Americanas: veja o que o conglomerado pode vender para 'tapar buraco' bilionário

Americanas apresentou dívida bilionário em seu balanço (Reuters)
Americanas apresentou dívida bilionário em seu balanço (Reuters)
  • Americanas é dona de marcas como Shoptime e Submarino

  • Rede também tem no portfólio Hortifruti, Natural da Terra e Vem Conveniência

O rombo de R$ 20 bilhões na contabilidade da Americanas assustou o mercado financeiro. O então presidente Sergio Rial pediu demissão dias depois de assumir o posto. Ele, porém, segue assessorando o grupo para tentar equalizar essa difícil questão.

Na Justiça, a Americanas entrou na com pedido de tutela de urgência cautelar junto à 4ª Vara Empresarial do Rio de Janeiro. Com isso, a empresa consegue impedir que seus ativos sejam bloqueados a pedido de credores, por exemplo. Nesse caso, o valor citado das dívidas chegou a R$ 40 bilhões

Bancos como o BTG e o Bradesco são os maiores credores dessa dívida bilionária e, segundo relatos obtidos das reuniões entre as partes, estão preocupados com o andamento da situação.

E como a Americanas pode sair desse buraco, que muitos até compararam com o finado Mappin?

Uma das alternativas é vender ativos do grupo. A americanas s.a (em minúsculo mesmo) é resultado da fusão da Americanas com a B2W, dona de marcas como Submarino e Shoptime.

Em seu portfólio existem marcas como Grupo Uni.Co (Puket, Imaginarium e Love Brands), Ame, Hortifruti, Natural da Terra e participação na Vem Conveniência, joint ventura com a Vibra, antiga BR Distribuidora.

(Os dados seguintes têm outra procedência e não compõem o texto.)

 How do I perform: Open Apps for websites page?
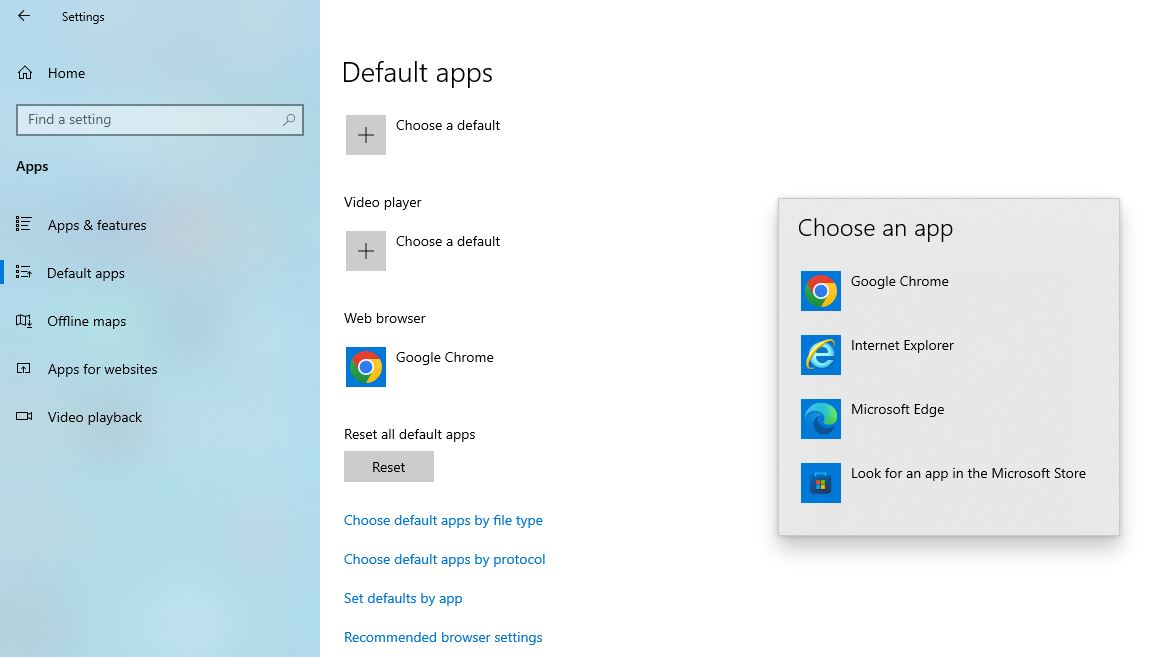coord(102,369)
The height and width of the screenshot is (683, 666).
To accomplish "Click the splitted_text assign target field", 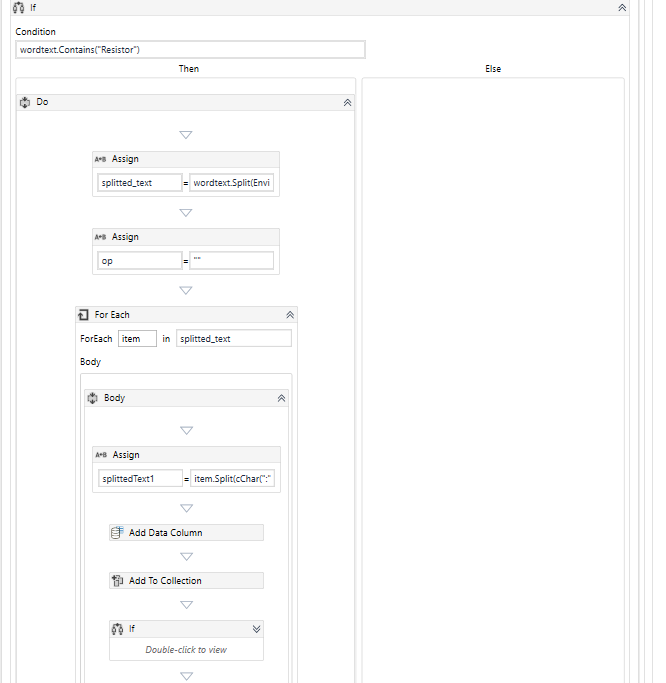I will pos(139,183).
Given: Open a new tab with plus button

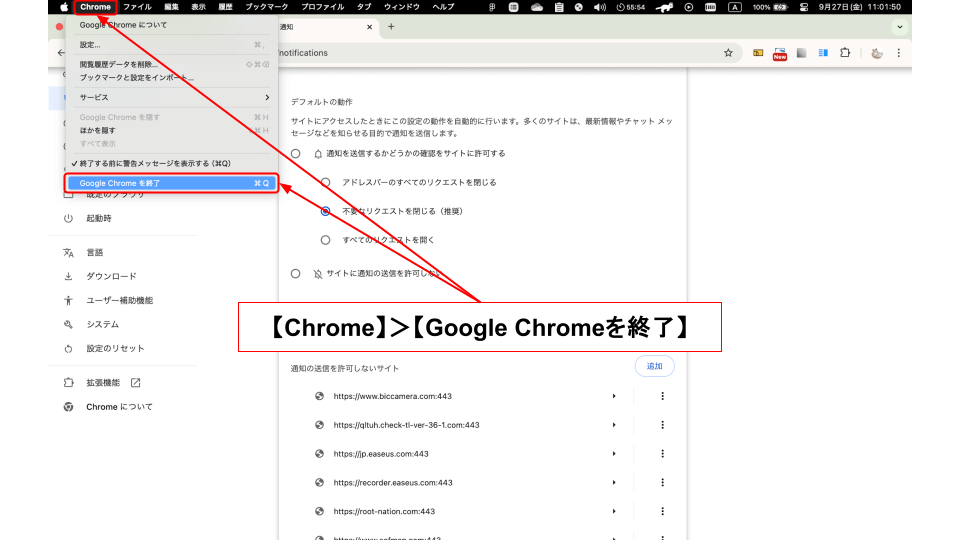Looking at the screenshot, I should (x=390, y=26).
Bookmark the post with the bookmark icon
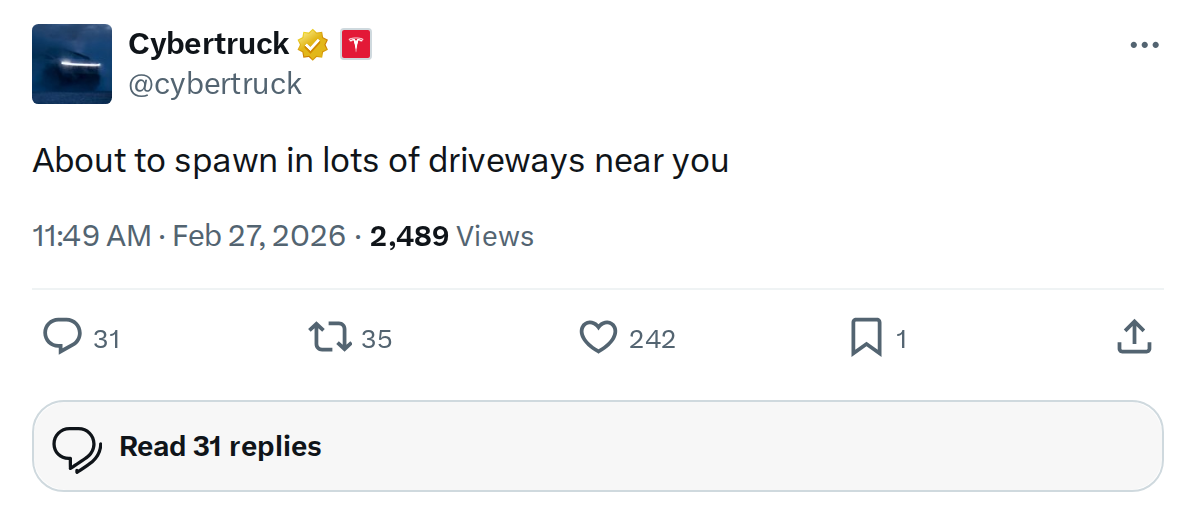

Analistas do mercado indicam que Ame, Natural da Terra e a Vem podem ser atraentes para fazer caixa, mas mesmo assim um esforço insuficiente para resolver o déficit. Victoria Minatto, analista de varejo da Eleven, disse ao jornal O Globo que a empresa conseguiria pouco mais de R$ 2 bilhões com a venda das operações da Vem e das redes Hortifruti e Natural da Terra.

Em relatório, a XP calcula que a empresa precisa levantar algo em torno de R$ 12 bilhões a R$ 21 bilhões em processo de capitalização por meio da oferta de ações.